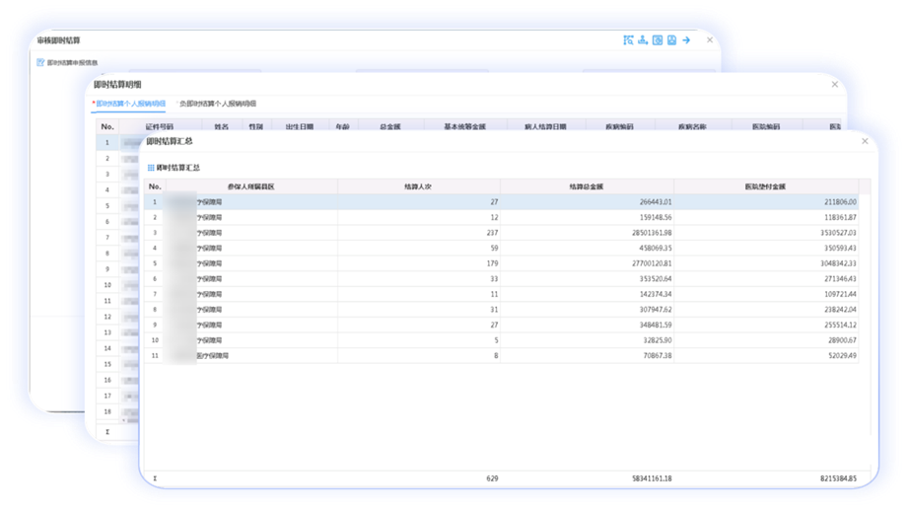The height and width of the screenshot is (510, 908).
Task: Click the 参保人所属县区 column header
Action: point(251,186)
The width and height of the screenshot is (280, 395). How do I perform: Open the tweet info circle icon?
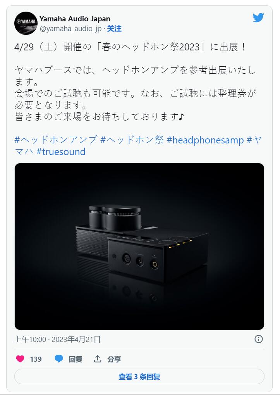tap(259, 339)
********************
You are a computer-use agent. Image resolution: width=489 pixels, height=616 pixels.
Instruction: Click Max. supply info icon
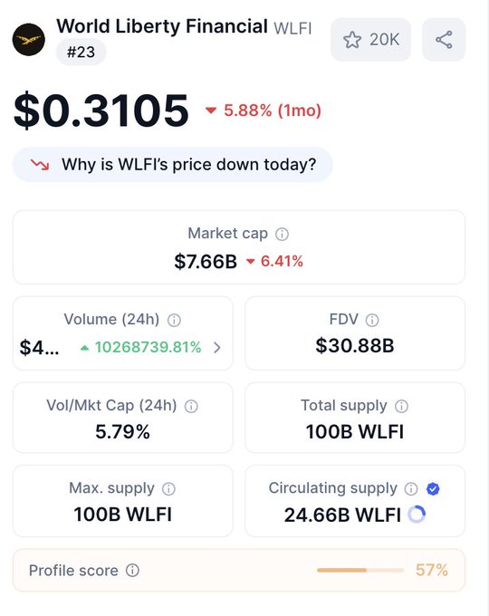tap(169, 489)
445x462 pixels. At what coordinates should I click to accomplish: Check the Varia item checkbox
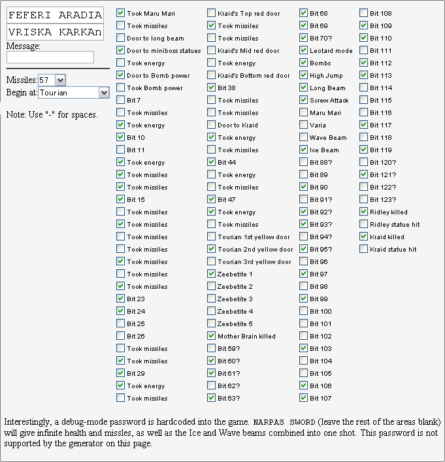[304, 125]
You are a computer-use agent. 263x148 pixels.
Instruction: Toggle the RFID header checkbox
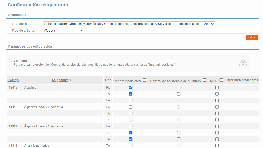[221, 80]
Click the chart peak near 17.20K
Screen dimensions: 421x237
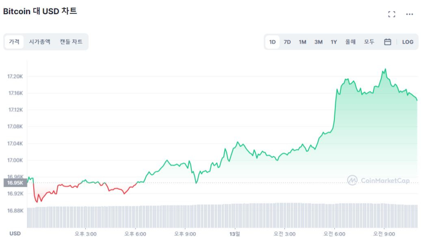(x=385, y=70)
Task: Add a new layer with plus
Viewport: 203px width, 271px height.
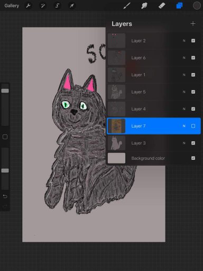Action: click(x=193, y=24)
********************
## WHAT YOU SHOULD DO
Your answer should consist of all lines in the listing above that contain "computer".

## WRITTEN ANSWER
You are a computer-use agent. Image resolution: width=489 pixels, height=616 pixels.
You are a computer-use agent. 263x148 pixels.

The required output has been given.